L’extrait expliqué va de « La résolution fut prise de faire une dupe de G…M… » à « une femme de chambre, trois laquais et un cuisinier.« 

Manon Lescaut, la duperie de G…M…, introduction

Né en 1697, Antoine-François Prévost est un écrivain prolixe qui mène une vie riche en rebondissements et péripéties.

Après avoir embrassé une carrière ecclésiastique, il commence à écrire en 1728 Mémoires d’un jeune homme de qualité.

Il rejette la vie religieuse, fuit en Angleterre, puis en Hollande et mène une vie aventureuse où il se lie notamment avec Hélène Eckhard.

L’Histoire du chevalier des Grieux et de Manon Lescaut, roman frappé par la censure lors de sa publication en 1731, est un récit à forte composante autobiographique. (Voir la fiche de lecture de Manon Lescaut)

Ce roman raconte la passion amoureuse fatale entre le chevalier Des Grieux et Manon Lescaut.

L’extrait étudié se situe dans la seconde partie du roman.

Par se venger du vieux G…M… qui les avait fait arrêter, et par appât du gain, Manon et le Chevalier décident d’escroquer le riche G…M…, fils de leur ennemi.

Extrait étudié

La résolution fut prise de faire une dupe de G* M, et, par un tour bizarre de mon sort, il arriva que je devins la sienne.

Nous vîmes paraître son carrosse vers les onze heures. Il nous fit des compliments fort recherchés sur la liberté qu’il prenait de venir dîner avec nous.
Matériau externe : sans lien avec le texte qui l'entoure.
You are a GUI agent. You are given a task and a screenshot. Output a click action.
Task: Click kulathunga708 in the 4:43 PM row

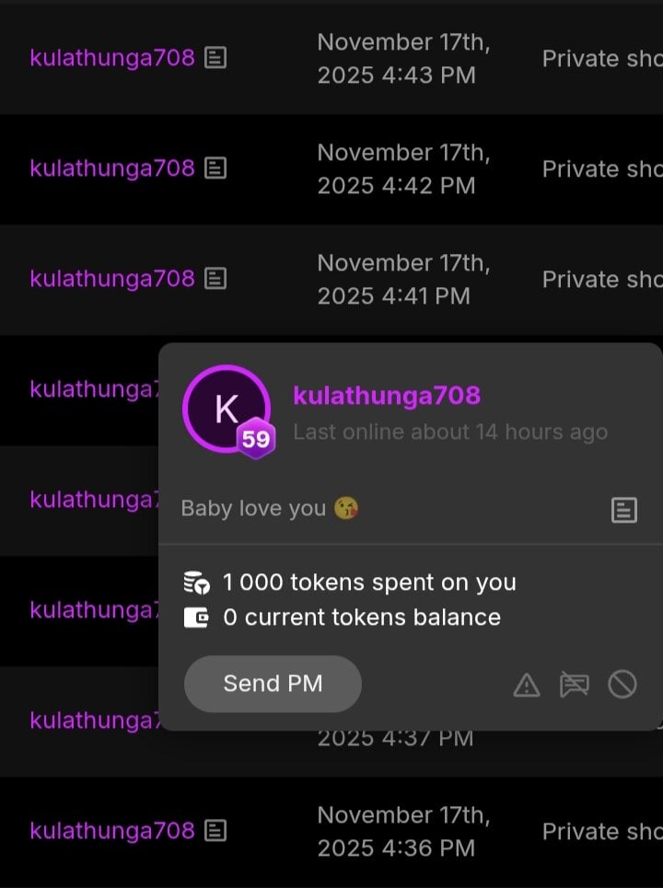coord(112,58)
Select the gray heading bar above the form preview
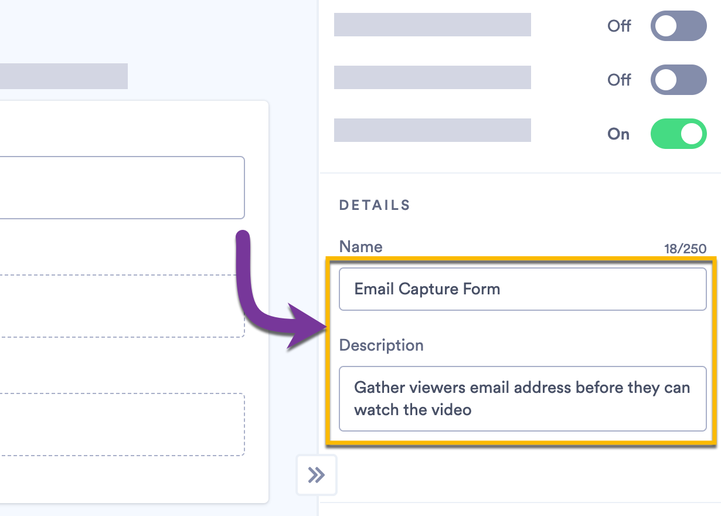 coord(63,76)
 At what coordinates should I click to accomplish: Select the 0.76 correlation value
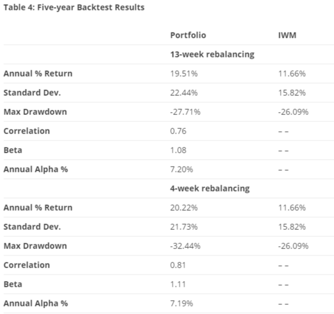178,131
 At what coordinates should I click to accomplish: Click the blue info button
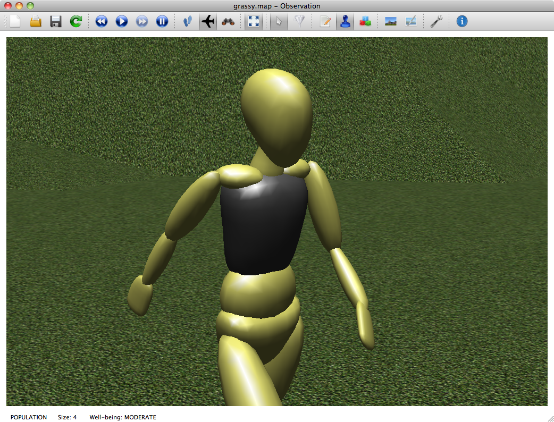462,21
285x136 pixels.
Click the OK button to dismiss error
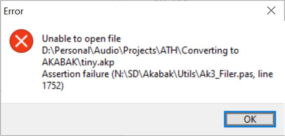[x=250, y=119]
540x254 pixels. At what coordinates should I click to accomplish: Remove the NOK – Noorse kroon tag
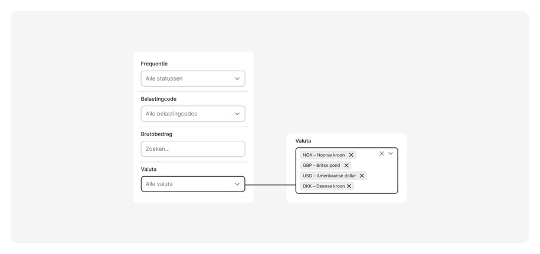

Il ne fut pas surpris de trouver M. de T, qui lui avait promis la veille de s’y rendre aussi, et qui avait feint quelques affaires pour se dispenser de venir dans la même voiture. Quoiqu’il n’y eût pas un seul de nous qui ne portât la trahison dans le cœur, nous nous mîmes à table avec un air de confiance et d’amitié. G* M* trouva aisément l’occasion de déclarer ses sentiments à Manon. Je ne dus pas lui paraître gênant ; car je m’absentai exprès pendant quelques minutes. Je m’aperçus à mon retour qu’on ne l’avait pas désespéré par un excès de rigueur. Il était de la meilleure humeur du monde ; j’affectai de le paraître aussi ; il riait intérieurement de ma simplicité, et moi de la sienne. Pendant tout l’après-midi, nous fûmes l’un pour l’autre une scène fort agréable. Je lui ménageai encore, avant son départ, un moment d’entretien particulier avec Manon ; de sorte qu’il eut lieu de s’applaudir de ma complaisance autant que de la bonne chère.

Aussitôt qu’il fut monté en carrosse avec M. de T*, Manon accourut à moi les bras ouverts, et m’embrassa en éclatant de rire. Elle me répéta ses discours et ses propositions sans y changer un mot. Ils se réduisaient à ceci : il l’adorait ; il voulait partager avec elle quarante mille livres de rente dont il jouissait déjà, sans compter ce qu’il attendait après la mort de son père. Elle allait être maîtresse de son cœur et de sa fortune ; et, pour gage de ses bienfaits, il était prêt à lui donner un carrosse, un hôtel meublé, une femme de chambre, trois laquais et un cuisinier.

Manon Lescaut, Abbé Prévost

Problématique

Comment cette scène presque théâtrale met-elle à nu le caractère manipulateur des personnages ?

Annonce de plan linéaire

Nous étudierons dans un premier temps la naissance du stratagème.

Dans un deuxième temps, nous mettrons en évidence les jeux théâtraux de paraître à l’œuvre dans cet extrait.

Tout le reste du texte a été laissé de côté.